Without question the most memorable holiday I've ever been on – and I mean that in a bad way – involved a four-berth motorboat, the Dutch canal system, and my family (I must have been 14). Regrettably, what it didn't involve was anybody with anywhere near enough expertise at piloting motorboats on Dutch canals, which is why two moments in particular are lodged in my memory. One concerns a shockingly narrow escape from the path of a massive industrial barge; the other resulted in significant damage to a blameless Dutchman's dinghy. I also recall a seafood dinner on the final night, after we got back to the boatyard, that was sublime – and not solely, I think, because we were safe at last, having successfully evaded both death and the Netherlands police.

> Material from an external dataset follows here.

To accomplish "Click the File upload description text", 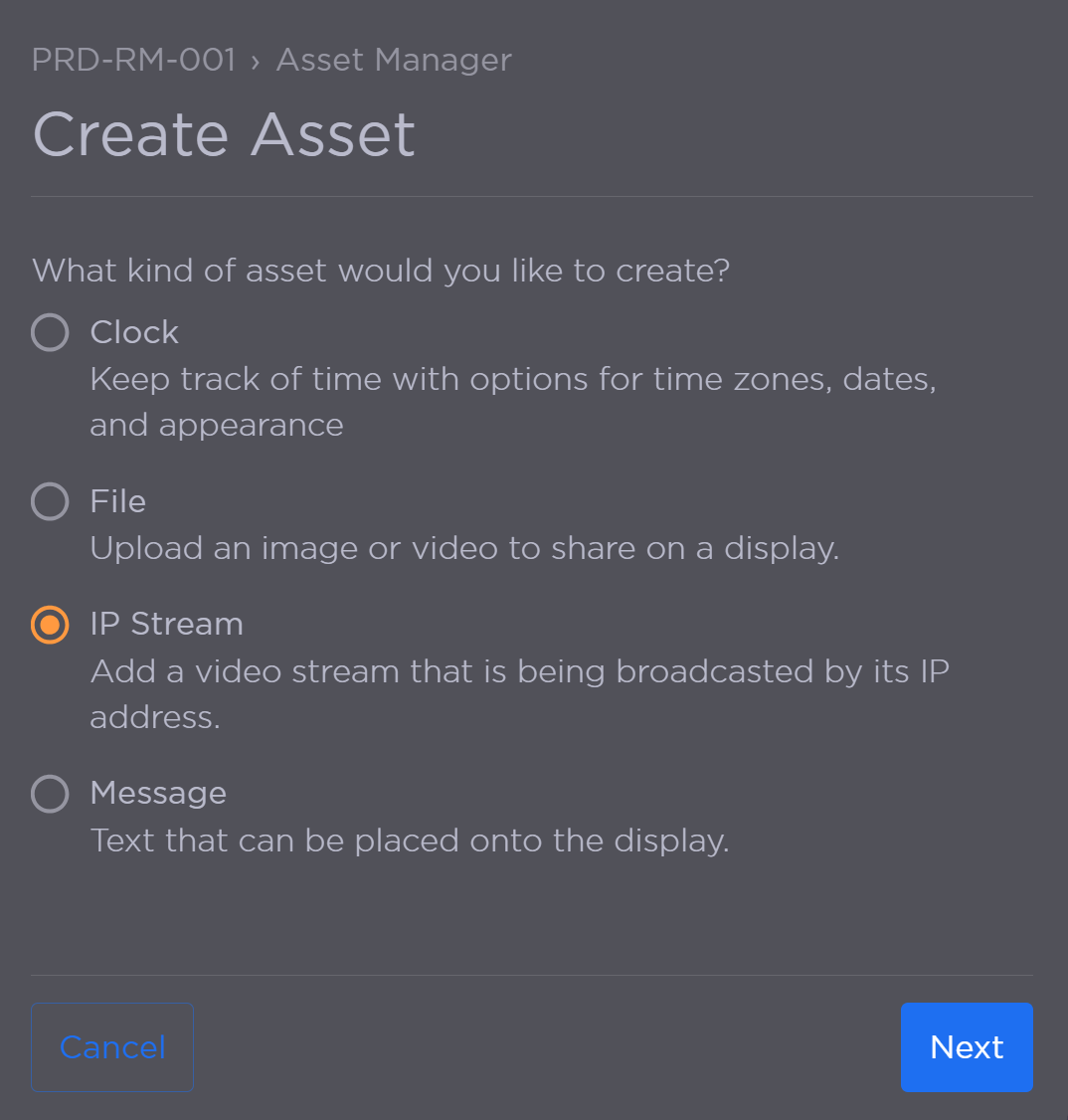I will (463, 548).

I'd dined out on this story for years before I learned that it's a textbook example of the "peak-end effect", a now well-established psychological phenomenon whereby we remember and judge our experiences, whether good or bad, not in their entirety but according to how they felt at their emotional peak, and at the end. No doubt our Dutch holiday included moments of enjoyment, boredom, hassle and low-key relaxation, but all I remember are the worst bits and the last bit. In one excruciating-to-think-about study by Daniel Kahneman, the economist who coined the term, and others, a group of colonoscopy patients had their endoscopes left in place for several minutes at the end, causing continued pain, but less than during the procedure itself. As a result, they suffered for longer – but actually rated the overall experience as less painful than those who had the device immediately removed, apparently because the last part was less bad.

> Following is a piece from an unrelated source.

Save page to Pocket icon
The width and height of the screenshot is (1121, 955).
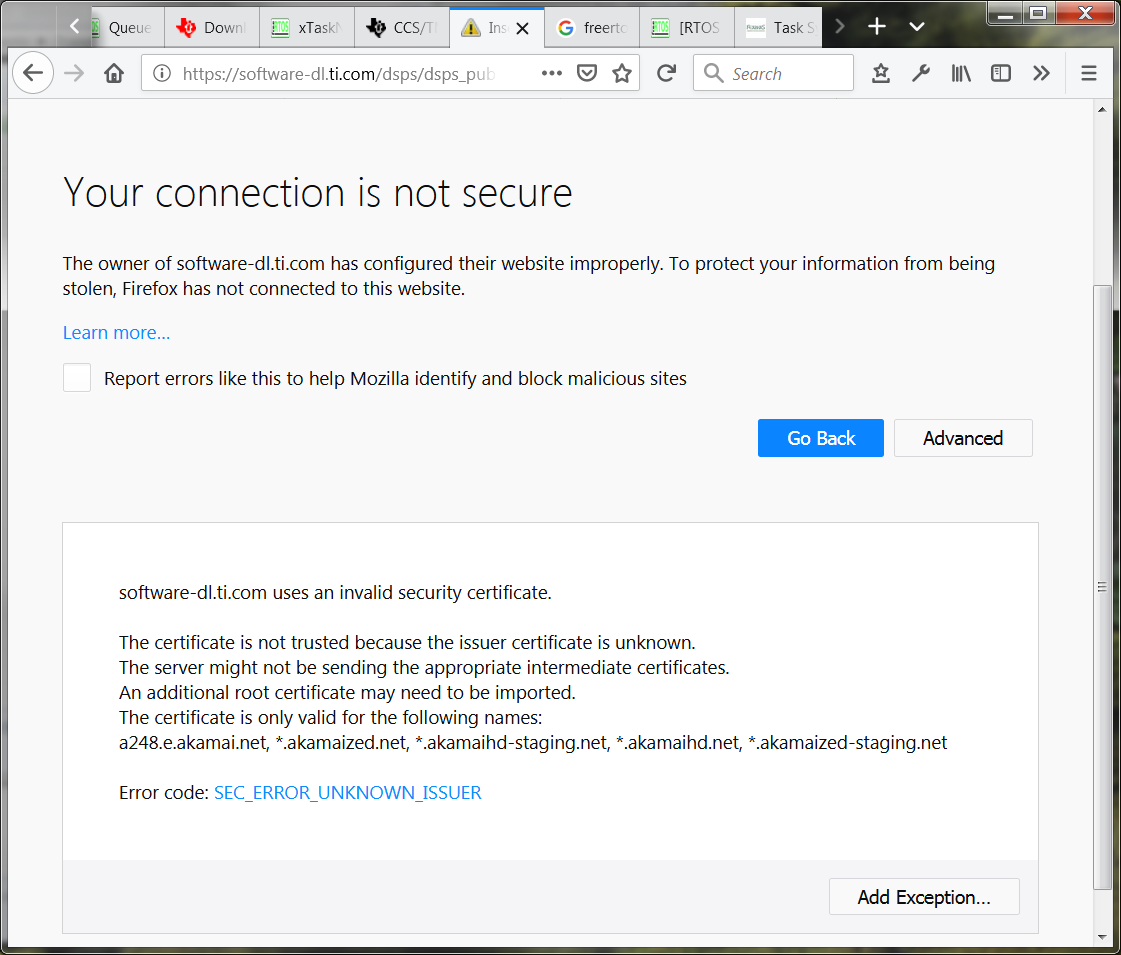[x=587, y=73]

The broader principle at work here seems to be that, when it comes to recalling experiences, intensity matters more than duration. As a society we fixate on duration and generally assume that the way to have more positive experiences is to have longer ones: we chastise ourselves for not spending more time with children or friends; we convince ourselves that a "proper" holiday requires at least a week off. But as the American psychologist Thomas Gilovich told the Boston Globe recently, "If you have to sacrifice how long your vacation is versus how intense it is, you want shorter and more intense." And don't worry about spending more time with your kids; worry about spending more memorable time with them.

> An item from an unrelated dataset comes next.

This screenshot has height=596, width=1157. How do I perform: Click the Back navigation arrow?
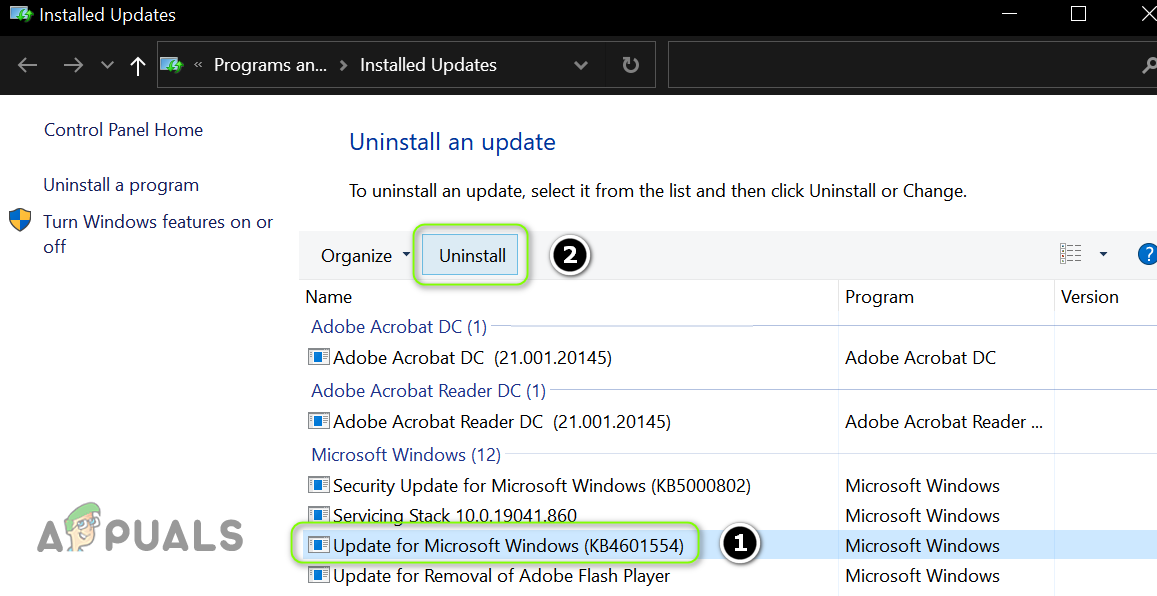click(x=28, y=65)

The implications of this are reassuring: in a world where time seems forever in short supply, the message is that you don't need as much of it as you thought. But it requires a fundamental shift in how we think about positive experience, towards recognising that much, perhaps most, of the value of a holiday, or time spent with favourite people, isn't in the experience itself but in its recollection – and therefore that planning such events should focus as much on how they'll be remembered as how they'll be enjoyed in real time. Meanwhile, I like to imagine that something fantastically wonderful happened to that Dutchman the same afternoon we broke his dinghy, so that these days he can barely recall the incompetent British tourists who crashed into his beloved boat, then sped shamefully away, zigzagging, because they still hadn't figured out how to steer.